Although credit cards help us make purchases we can’t afford at the time and provide many benefits; they can also be dangerous.
If they are not used wisely, and the installments are not paid on time, we can get into a situation where we accumulate a large debt. In these cases, the best thing to do is not to panic and instead seek guidance to pay off that debt as soon as possible.
Create a list of all your debts
Before making any decisions regarding how to cover your debts, it is best first to get organized. List all the debts you have, along with the interest rates of each one.
This way, you will be able to know the minimum payments that you will have to make towards each one to pay off the debts in the shortest amount of time possible.
Try to pay one of the debts in full.
One of the options you have is to try to pay off your debts one at a time. You can start by paying off the one with the lowest interest rate to avoid high amounts of interest. Simultaneously, you can make small payments on other debts.
This can be accomplished through the snowball or the highest interest rate method. The former is based on starting by paying off the smallest debt, while the latter seeks to cover the debt with the highest interest rate first fully.
Try to merge your debts into a single one.
Having debts on different cards can be difficult when depositing monthly amounts on each one, and they usually have different interest rates.
To avoid large differences between one interest rate and another, the best thing to do is to look for a loan with a low-interest rate, which you will use to pay each of your debts.
This way, you will only have one outstanding debt left, and it will be easier for you to cover it. Plus, you will only have to make one payment a month.
Begin using balance transfer credit cards
Balance transfer cards can help you save money, as some offer a 0% interest rate for 18 to 21 months. Because of this, it is best to try to cover your debts before this period expires.
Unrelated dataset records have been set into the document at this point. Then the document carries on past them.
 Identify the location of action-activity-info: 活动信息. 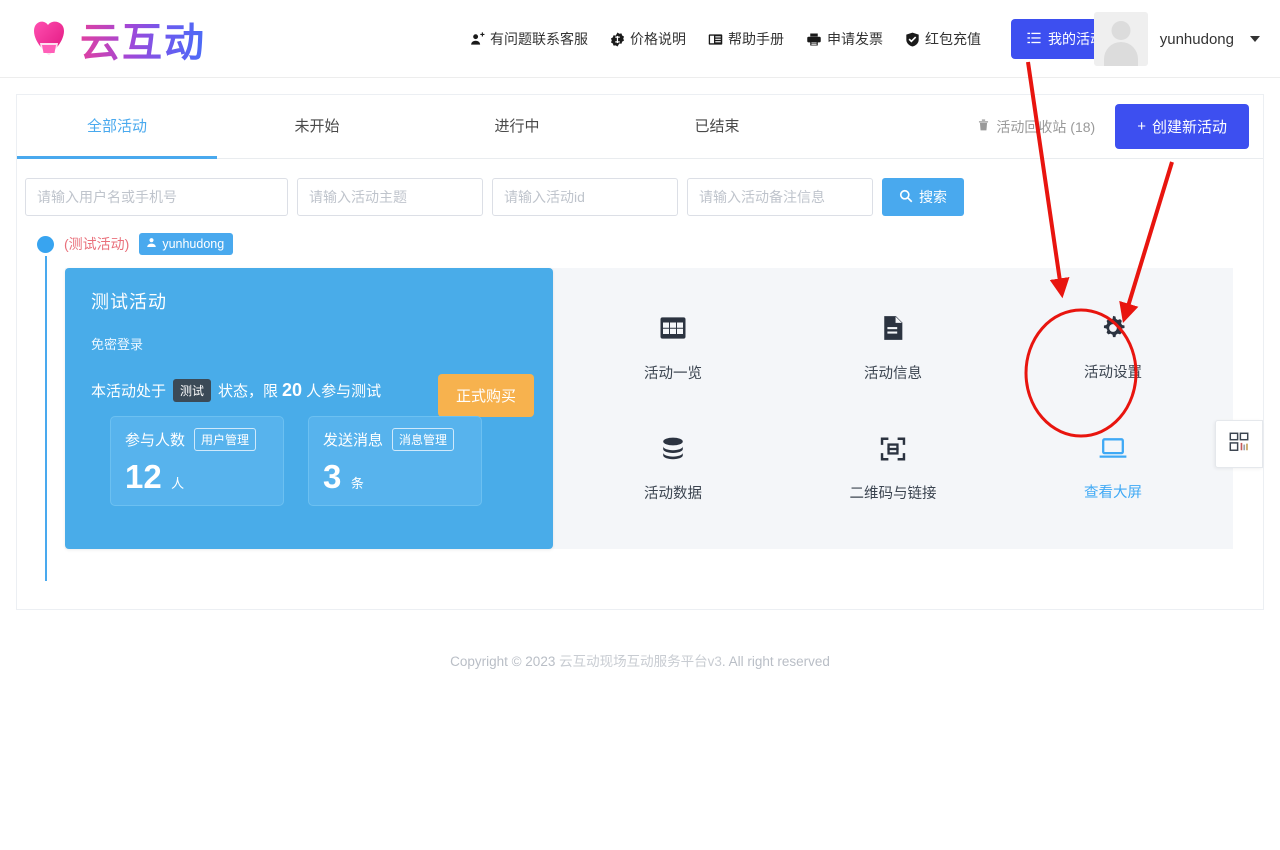
(893, 348).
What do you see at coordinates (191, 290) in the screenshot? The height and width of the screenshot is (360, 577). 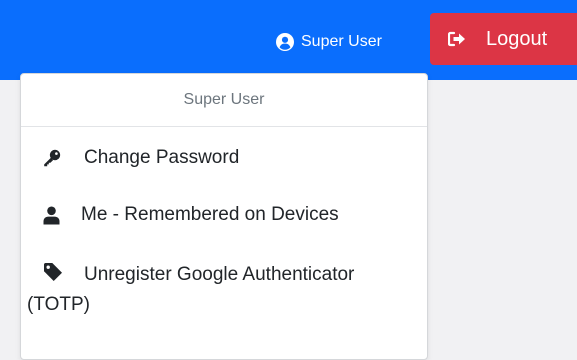 I see `unregister-totp-label: Unregister Google Authenticator (TOTP)` at bounding box center [191, 290].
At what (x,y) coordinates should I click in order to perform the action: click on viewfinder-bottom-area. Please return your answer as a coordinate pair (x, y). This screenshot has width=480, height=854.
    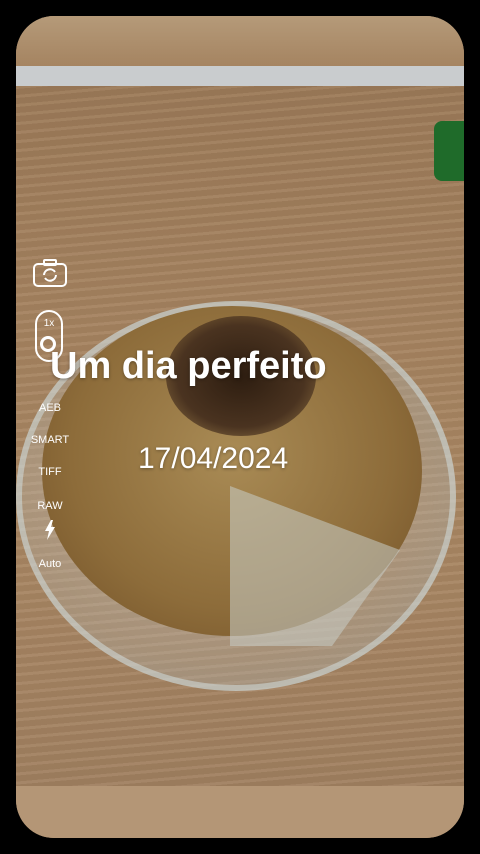
    Looking at the image, I should click on (240, 812).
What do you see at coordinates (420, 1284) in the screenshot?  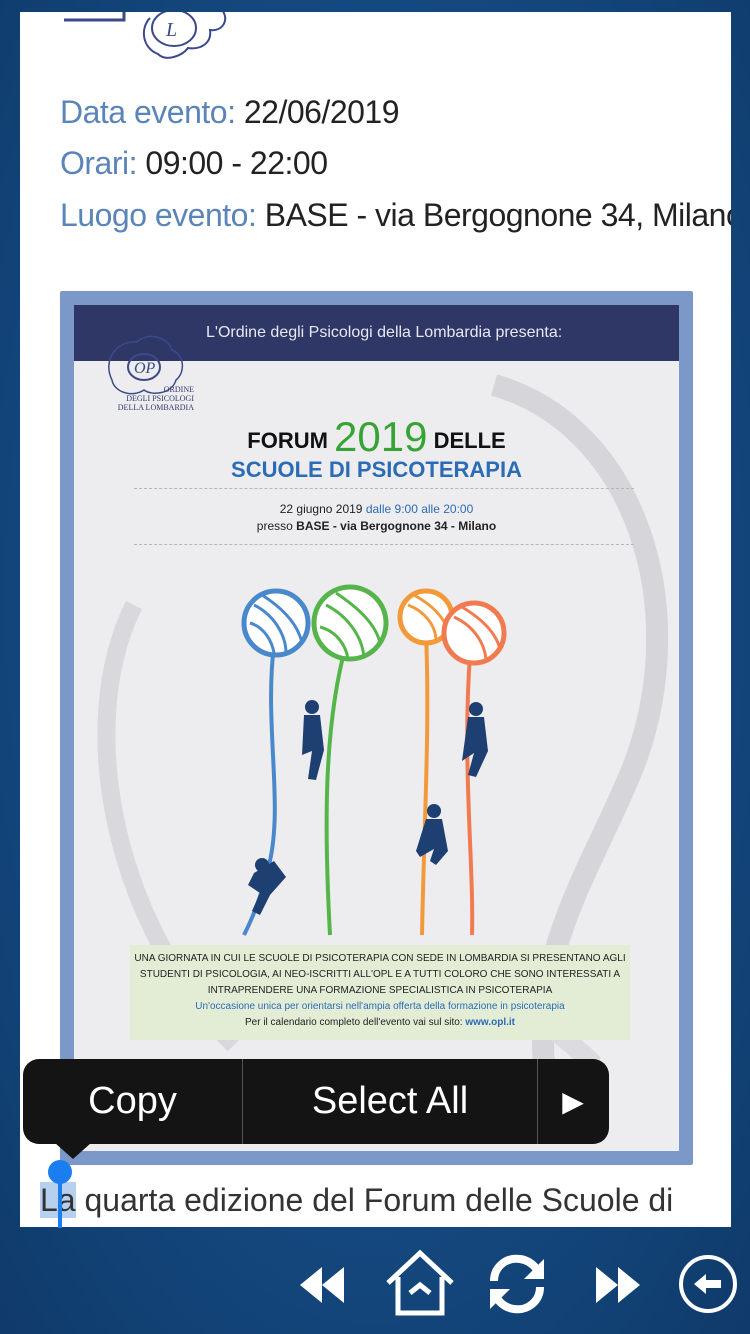 I see `home-icon` at bounding box center [420, 1284].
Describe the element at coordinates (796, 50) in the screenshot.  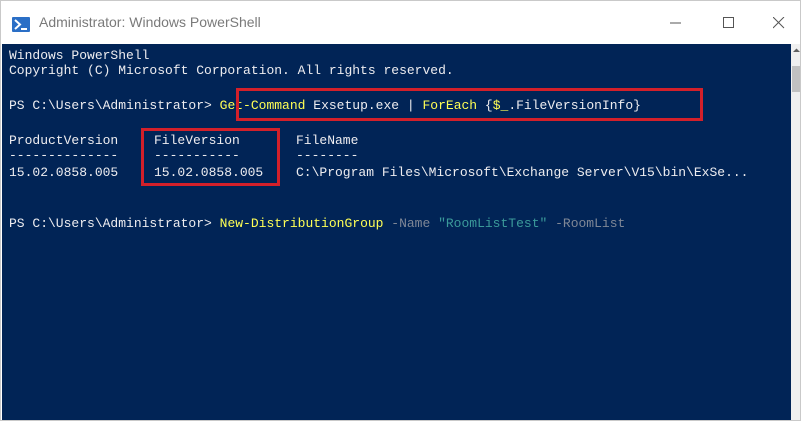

Define your budget and a strategy
Another important aspect to remember when it comes to paying off a $30,000 debt is your budget. This way, you will know how much you can pay monthly and define the best plan to cover the amounts.
This can be known by calculating your finances concerning what you earn and spend. Also, consider the variable expenses to avoid being short of money in one month and unable to cover the amounts.
Use automatic payment settings.
To avoid forgetting your debt payments, the best thing to do is to set up the automatic payment option.
This way, you will also avoid lowering your credit score due to late payments and increasing interest amounts. Also, keep in mind that the higher your debt, the higher the interest you will owe.
Set payment goals and a schedule for repayment
Now that you know how much you can afford to pay each month, you can begin to determine your payment goals. Don’t set unrealistic goals, which could ultimately discourage you from making payments. Also, don’t make a plan that involves paying off your debt in 10+ years.
It is best to set up a 12-month plan that will allow you to pay off most of your debt. After that, draw up a new one and do this until you can pay it in full.